Applications of Parallel Computers
Intro to Message Passing
Prof David Bindel
Please click the play button below.
Plan for this week
This week: distributed memory
HW issues (topologies, cost models)
Message-passing concepts and MPI
Some simple examples
Next week: shared memory (and PGAS?)
The plan this week is to talk about message passing generally in
this deck, and how it is supported in hardware. Then we'll talk
a little bit about MPI programming in the next deck. Then we'll
talk next week about shared memory programming in OpenMP.
I know I said this last week, but I think there's some
pedagogical value to thinking about the message passing style of
programming before thinking about shared memory. That's because
the types of things you have to think about to get
high-performance shared memory codes are often the same types of
things you have to think through to get high-performance message
passing codes. It's just that with MPI, you're forced into it
in a way that you aren't always with OpenMP.

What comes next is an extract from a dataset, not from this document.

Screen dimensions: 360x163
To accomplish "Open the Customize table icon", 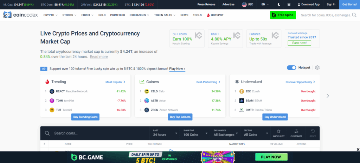I will pyautogui.click(x=296, y=133).
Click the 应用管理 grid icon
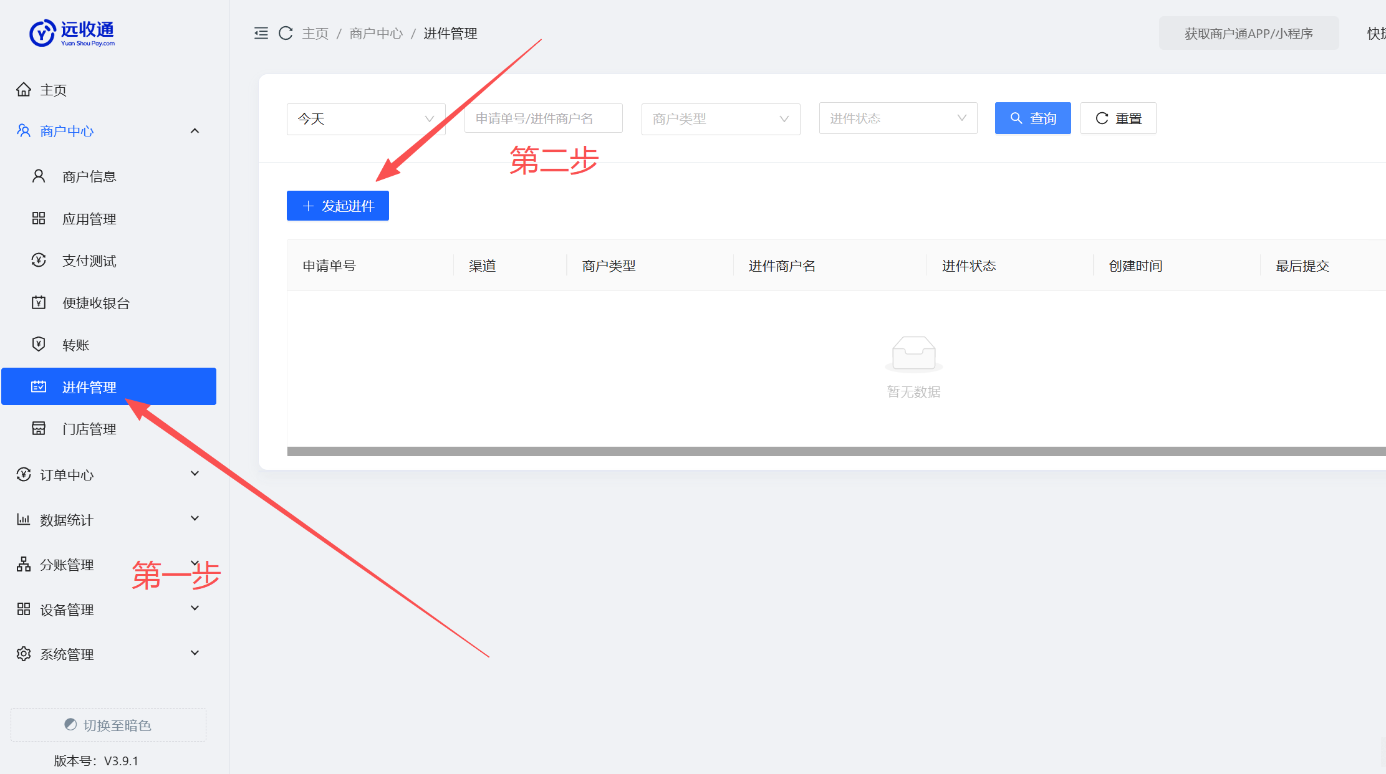 pyautogui.click(x=38, y=218)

There are other types of programming models out there, too,
things that sit somewhere between traditional message-passing
and traditional shared memory. For that matter, MPI sometimes
sits somewhere between those two traditions, thanks to the
features in MPI-3! Anyhow, I hope to do something with one of
the Parallel Global Address Space (PGAS) languages or libraries,
too.
But for today: message passing!
Basic questions
How much does a message cost?
Latency : time to get between processors
Bandwidth : data transferred per unit time
How does contention affect communication?
This is a combined hardware-software question!
We want to understand just enough for reasonable modeling.
One of the basic questions in designing message-passing code for
performance is how much a message will cost. Remember, the time
for a message in isolation is a latency cost (time to get out of
the caller, through the processors, and to the other system)
together with a bandwidth cost (time per byte during the
transfer). So we need to understand enough about the network to
get a sense for how to think about these two terms.
Of course, life is more complicated than that! Often, there are
many messages traversing the network simultaneously, and so we
have to worry about congestion effects - we can't always assume
the effective bandwidth that one processor gets is always equal to the
max bandwidth the network provides. Also, there are several
pieces to latency: the time to make it across the network wires
is one part, but there's also the time to get a message through
the operating system and into the network in the first place.
And we can try to use the processor for other work when there
just happens to be data going across the wires, but maybe not
when the CPU is busy with the overhead to initiate the message.
So maybe this is something that we should consider, too.
The point here, though, is not to turn you into networking
experts. It is to give you a rough sense of what's possible so
that you can understand how to think about modeling the
performance of your code.
Thinking about interconnects
Several features characterize an interconnect:
Topology : who do the wires connect?
Routing : how do we get from A to B?
Switching : circuits, store-and-forward?
Flow control : how do we manage limited resources?
Let's start by thinking about the network hardware: we call this
the network, or the network fabric, or the interconnect,
depending on who is doing the talking. Several features
characterize the interconnect, down at the bottom level. First,
there's the topology: how are the wires, nodes, and switches
connected to each other? Then, there are the rules for routing
the messages: do we use the same path for every packet from a
given source to a given destination, or can it change? And is
it a shortest path, or are there other policies that come into
play? We also have to decide whether we are going to set up a
circuit and communicate on it for a while - the way that the old
phone connections used to work - or if we are going to break our
messages into packets and send them in a store-and-forward
fashion, which is what happens in lots of modern networks. And
then, if there may be more traffic sometimes than the network
can gracefully handle, we have to have flow control mechanisms
that let us share the bandwidth resources of the network.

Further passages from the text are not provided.